Δ = k·I straight line: the needed increment grows in
lockstep with the base.Hedonic adaptation is logarithmic perception unfolding in time. A new salary lands as a jump in stimulus, and the felt gain is the ratio of new to old. But the baseline is not fixed: it drifts toward whatever you now live with, until the new salary is simply the new zero and the raise you fought for is invisible from the inside. The same machinery that makes the fifth candle vanish in daylight makes last year's promotion vanish into the ordinary. It is the sense organ recalibrating so it can keep resolving small changes at the new level.
Two consequences follow. First, chasing linear increments of money, status, or intensity yields shrinking felt returns — each fixed step up buys a smaller ratio, so the addict, the collector, and the striver all need ever-bigger doses to feel what the first one gave for free. Second, the way to restore sensitivity is to vary the baseline. Contrast, gratitude, fasting, a season of less, a change of scene: each lowers the reference point so that ordinary things register again. The dark room is what makes the single candle a dawn.

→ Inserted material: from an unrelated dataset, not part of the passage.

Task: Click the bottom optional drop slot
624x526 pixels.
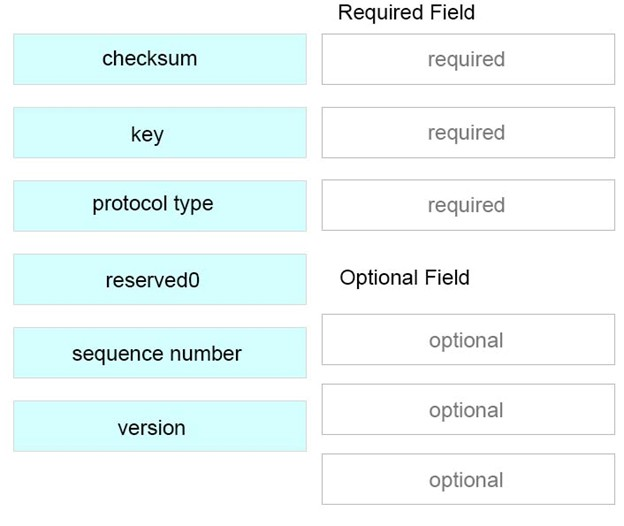Action: (x=468, y=479)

The mistake is everywhere: we budget felt-happiness as though money were linear, and plan the next raise as if it will feel like the last. We set punishments and rewards that do not scale with the base — a $100 fine is a catastrophe to someone with $200 and a parking convenience to a millionaire, yet the statute names one number. We communicate as though the tenth warning lands like the first, when in fact each repetition raises the baseline and the signal fades to noise. All of these are linear plans laid on a logarithmic reality, and they fail in the same direction — overestimating the felt weight of increments to the already-large, underestimating it for the small.

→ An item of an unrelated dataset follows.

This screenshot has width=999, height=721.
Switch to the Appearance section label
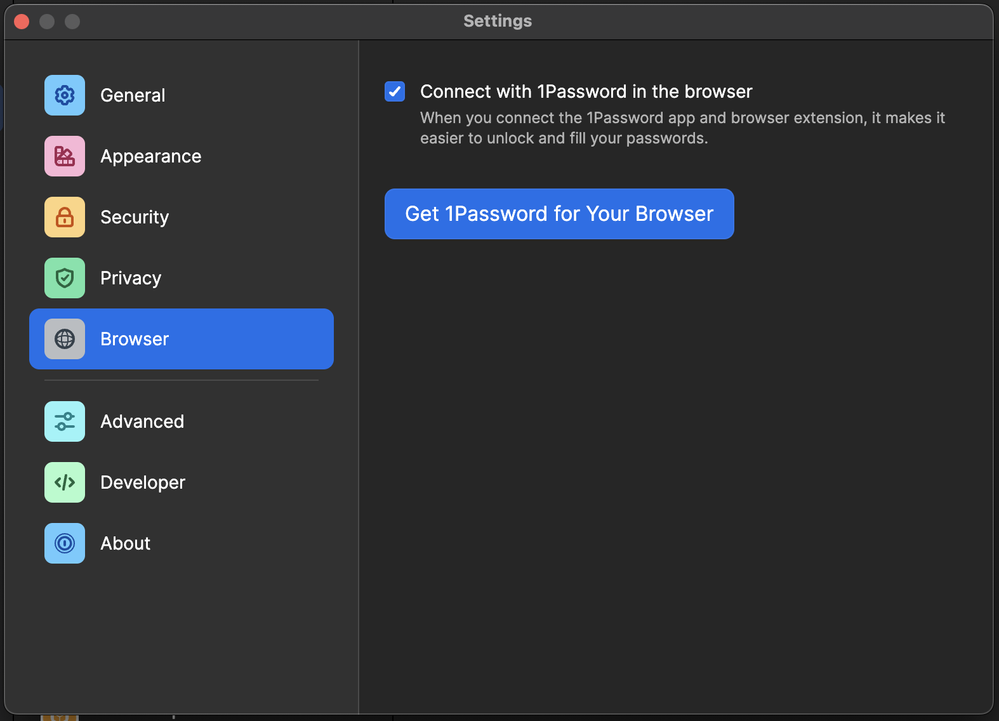pos(151,156)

The fix is to think in ratios and orders of magnitude wherever perception does. Scale fines and rewards to income, so the felt bite is constant. Escalate warnings in ratio, not repetition. When you plan your own life, ask not "how many more dollars" but "how many more multiples", and notice that past a point the multiples themselves buy little — the curve is nearly flat. Where the world multiplies, measure in logs; it is the only ruler your nervous system was ever using.
| Mathematics | Life |
|---|---|
| stimulus intensity I | the objective level — money, status, sound, brightness; what the meter reads |
| sensation S ∝ log I | what you actually feel — compressed, ratio-based, always less than the numbers promise |
| Weber's fraction k | the constant percentage that counts as a real change; below it, nothing registers |
| the baseline I₀ | what you've adapted to — the new zero from which everything is now measured |
| the JND, Δ = k·I | why the same raise thrills on 30k and vanishes on 300k |
| recalibration of I₀ | the hedonic treadmill — joy and grief both fading as the reference point moves |
We feel the ratio and forget the amount — which is mercy when the pain is large and a trap when the good is large, and the same equation either way.